• _WHAT YOU WILL DO_:
A - According to the RRV passage, which form must be filled in when lodging an application by post or in person?
B - Please copy the RRV passage word for word from "If you are making" to "previous article here.".

• _TEXT FOR ANALYSIS_:
——————————

Applying for the RRV is straightforward if you have met the 2 year residence requirement. You may apply onshore or offshore, and online, by post or in person. You will need certified copies of your passport and any name change, if that has occurred since your visa grant, evidence of your PR visa, and may be required to provide a police clearance certificate. If you are applying for your RRV through claiming substantial ties of benefit to Australia or for subclass 157, you will need to need to include the necessary evidence (as discussed above) in your application. If you choose to lodge your application by post or in person, you will also need to fill in Form 1085.  There is an application fee as well. Just so you know, applying in post or by person incurs an additional charge!

If you are making your application offshore and you haven’t got 2 years of residence under your belt, your visa success is a little less guaranteed. An offshore applicant will not be able to bring an unfavorable decision to review. Learn more about applying offshore, or returning to Australia to make an onshore application in our previous article here.

It was hard work getting your PR grant so we suggest that you take careful care when planning your residency in Australia. We hope that this article has helped prepare you for your future in the long term in Australia, and for any unfortunate cases of emergencies. If you have a complicated situation or are unsure of how to provide evidence, we suggest that you speak to an experienced migration agent. You wouldn’t want to lose your permanent residency over technicalities!

——————————

• _DATA SEGMENT_:
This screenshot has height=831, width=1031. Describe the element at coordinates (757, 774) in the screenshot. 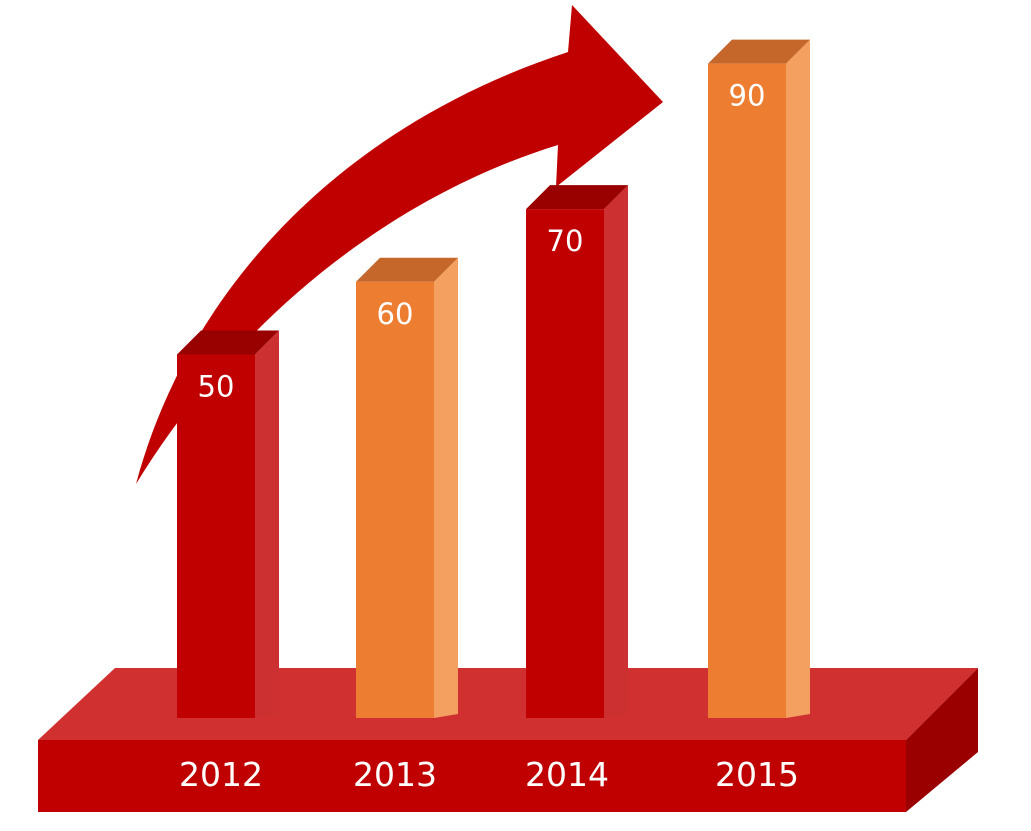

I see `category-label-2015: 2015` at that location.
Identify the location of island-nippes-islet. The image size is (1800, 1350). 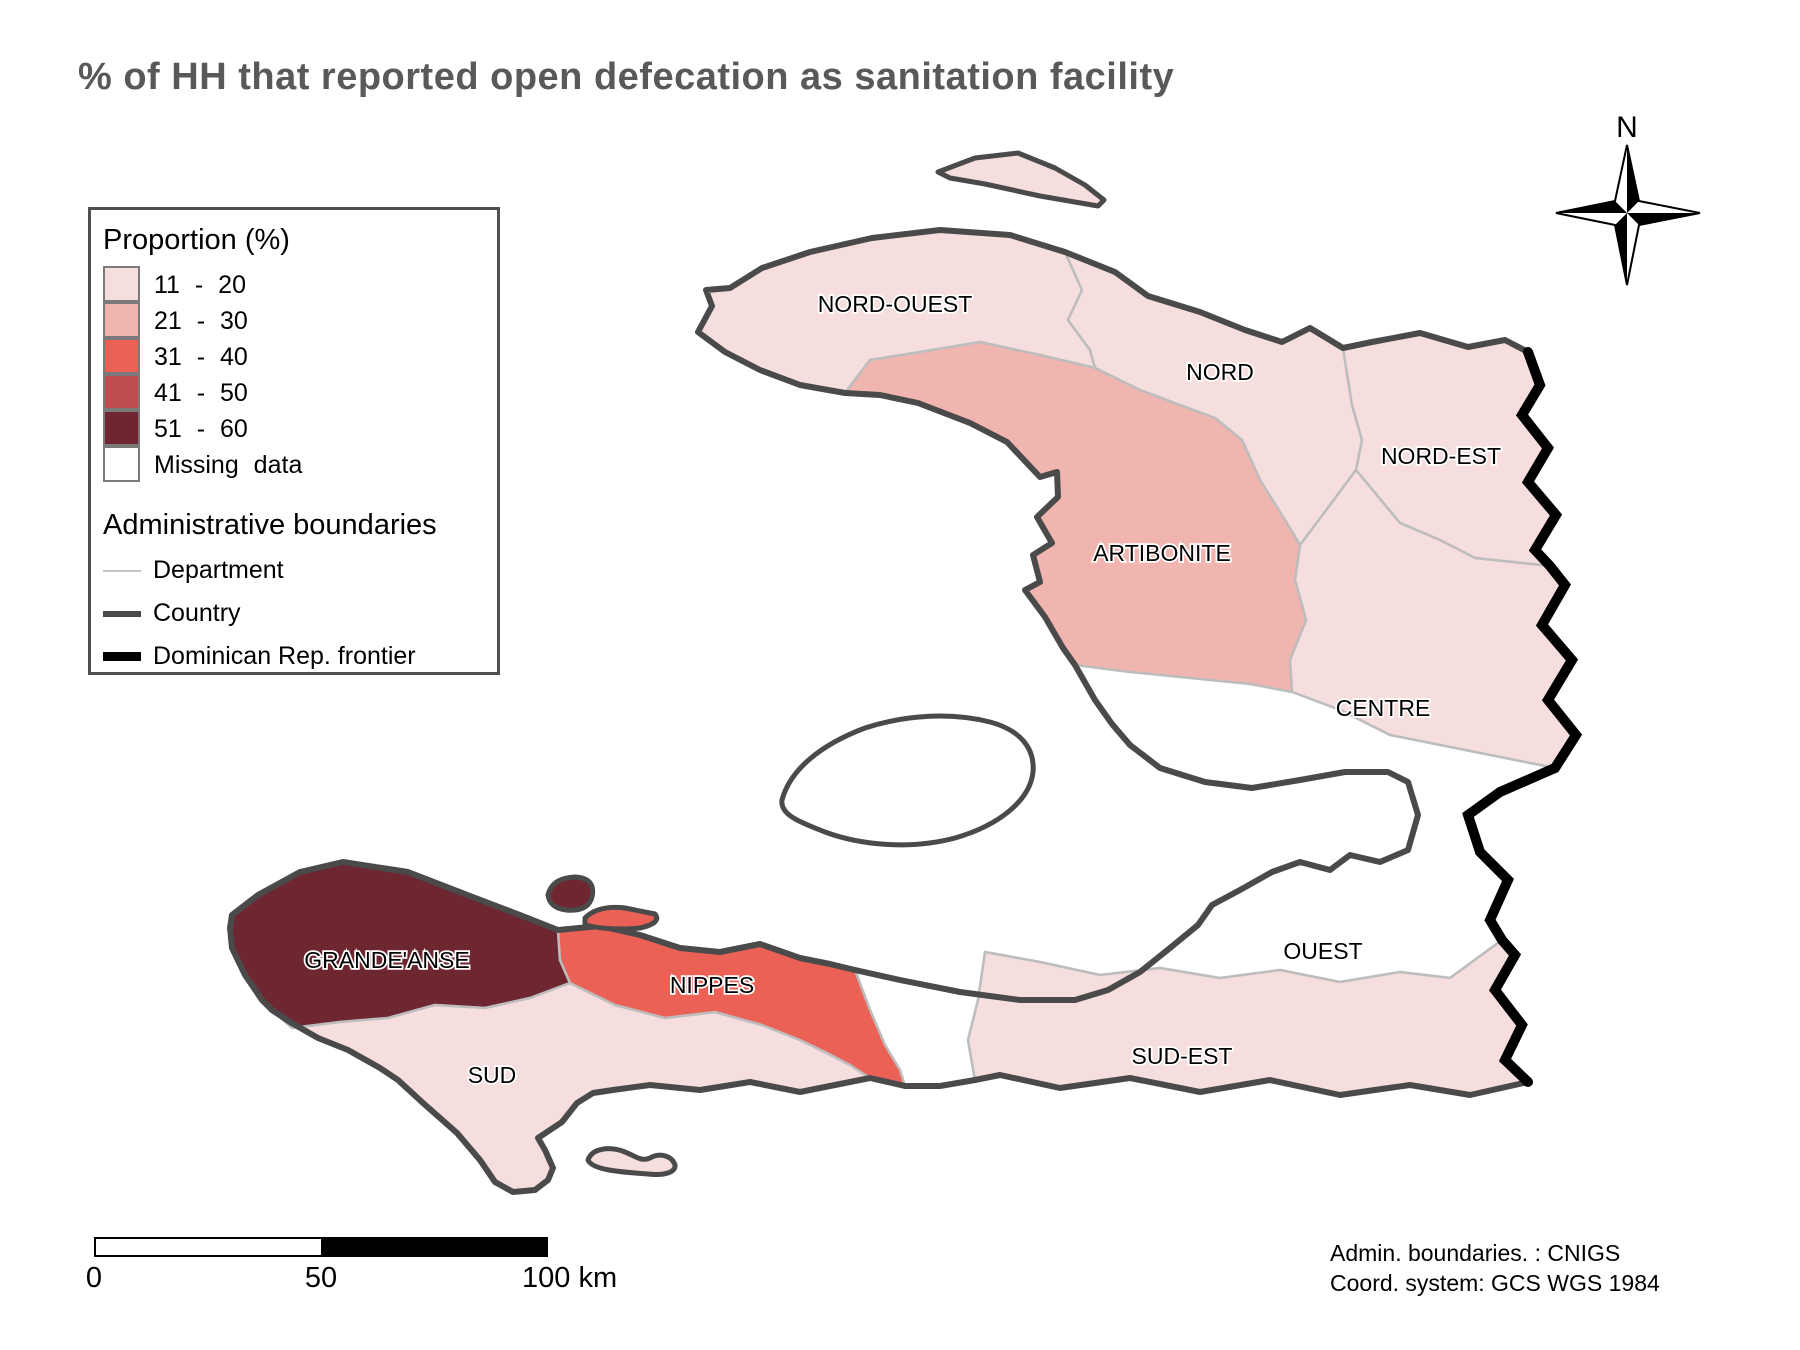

——————————

• _ANSWERS FOR THE TASKS_:
A - Form 1085.

B -
If you are making your application offshore and you haven’t got 2 years of residence under your belt, your visa success is a little less guaranteed. An offshore applicant will not be able to bring an unfavorable decision to review. Learn more about applying offshore, or returning to Australia to make an onshore application in our previous article here.